Zauważono też, że ogólny intefejs ma przypominać ten… z Guild Wars 2. Choć wzorowany był na Oblivionie.

Dziennikarze mieli do wyboru tylko 3 postacie: DragonKnighta, Templariusza oraz Sorcerera.

Będzie duża swoboda w kreowaniu postaci.

Nie będzie grindu. Cała gra jest nastawiona na questowanie. Standardowe questowanie: bierzesz questa, robisz zadanie, idziesz po nagrodę.

Nie będzie raidów. To podobno niezgodne z „żałożeniami” twórców.

Wszytkie dialogi mają być udźwiękowione. Tak jak w Star Wars: The Old Republic.
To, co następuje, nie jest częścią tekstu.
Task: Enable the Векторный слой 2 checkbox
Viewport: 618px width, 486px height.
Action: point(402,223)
Crafting identyczny jak w Skyrim.

Fabuła ma być elastyczna. Nasze decyzje zmienią pewne wątki, ale w minimalnym stopniu np. redaktor Massively mógł zabić lub ocalić „zlą kobietę”. Uratował ją i w zamian został nazwany przez NPC’ka… idiotą o miękkim sercu. Z kolegi u IGN, pewien znaleziony klejnot można było zachować, oddać właścicielowi, lub rżnąć głupa, że my go nie wzieliśmy.

Od 1-15 lvl będziemy chodzić z jednym rodzajem broni. Zmiana nastąpi dopiero na 15 poziomie.
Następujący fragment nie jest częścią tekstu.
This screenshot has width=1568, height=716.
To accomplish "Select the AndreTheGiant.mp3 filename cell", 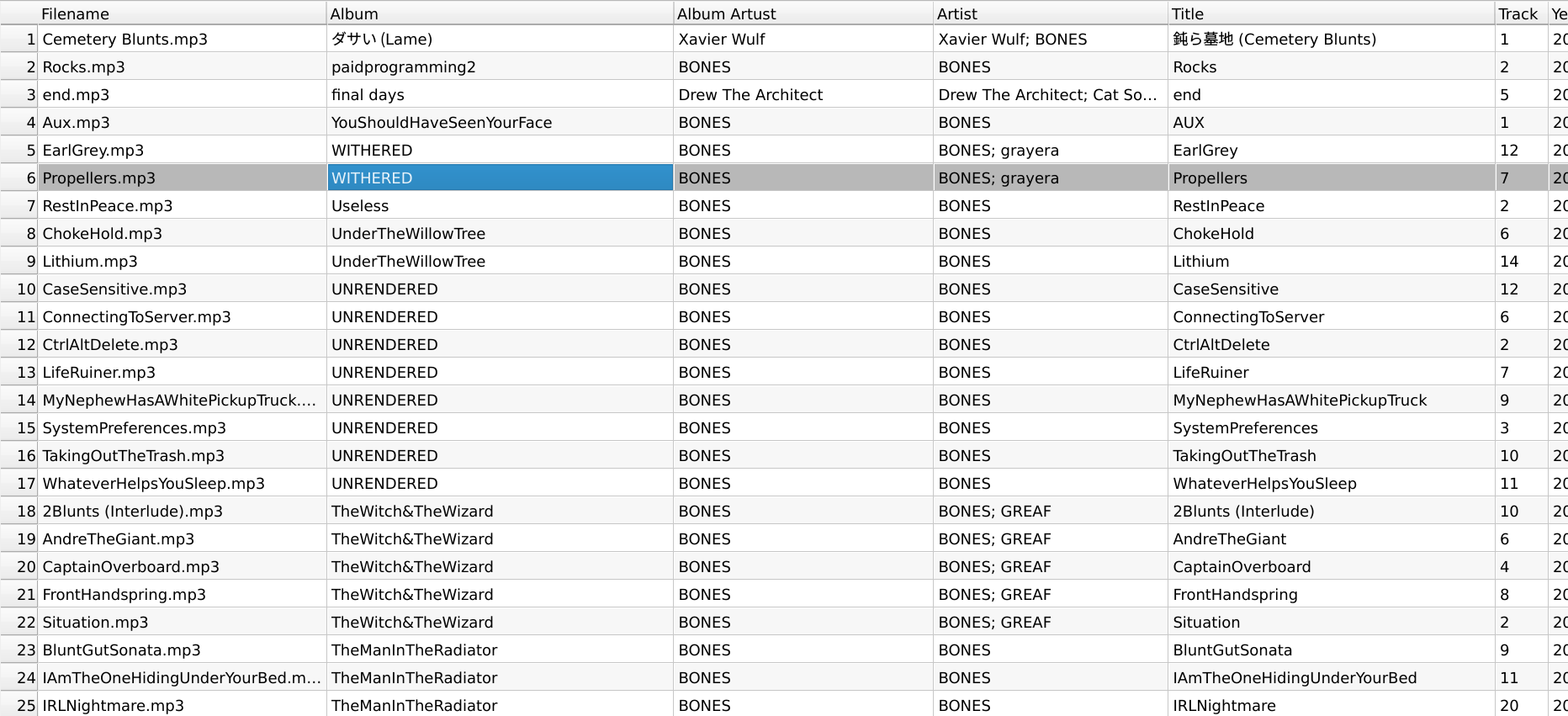I will 181,539.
Będą Dynamic Questy/Eventy i mają przypominać rozwiązania z RIFTA.

Zrobienie wszystkich questów zajmuje od 120 do 150 godzin. Czyli kilka dni, choć idąc tylko głównym wątkiem, grę ukończymy wcześniej.
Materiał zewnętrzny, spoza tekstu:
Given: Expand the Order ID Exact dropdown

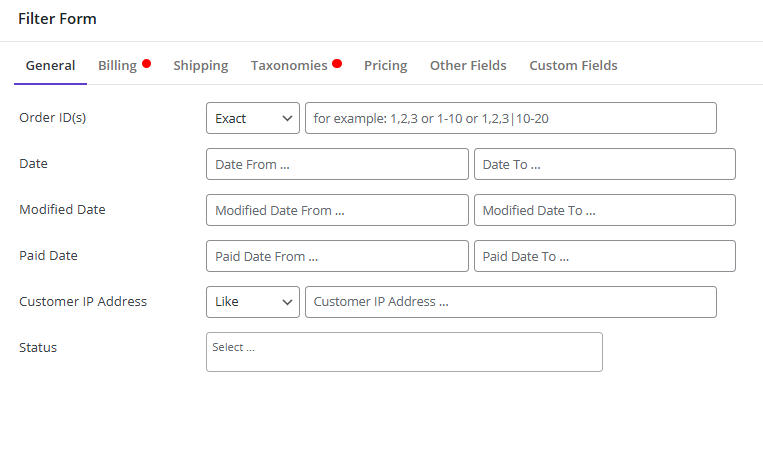Looking at the screenshot, I should click(253, 118).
End Game PvE? 4-osobowe dungeony. Na premierze ma być 30 różnych rodzajów podziemi.

PvP? 30vs30, większe walki Faction vs Faction vs Faction. Nic nie wiadomo o Open-PVP, PK.

Podobno nie będzie spadku FPS’ów nawet przy 200 osobach na ekranie.

Na PvP wejdziemy już od 10 lvl’a.

Będzie 5 rodzajów przedmiotów. „Legendary” będą najlepsze.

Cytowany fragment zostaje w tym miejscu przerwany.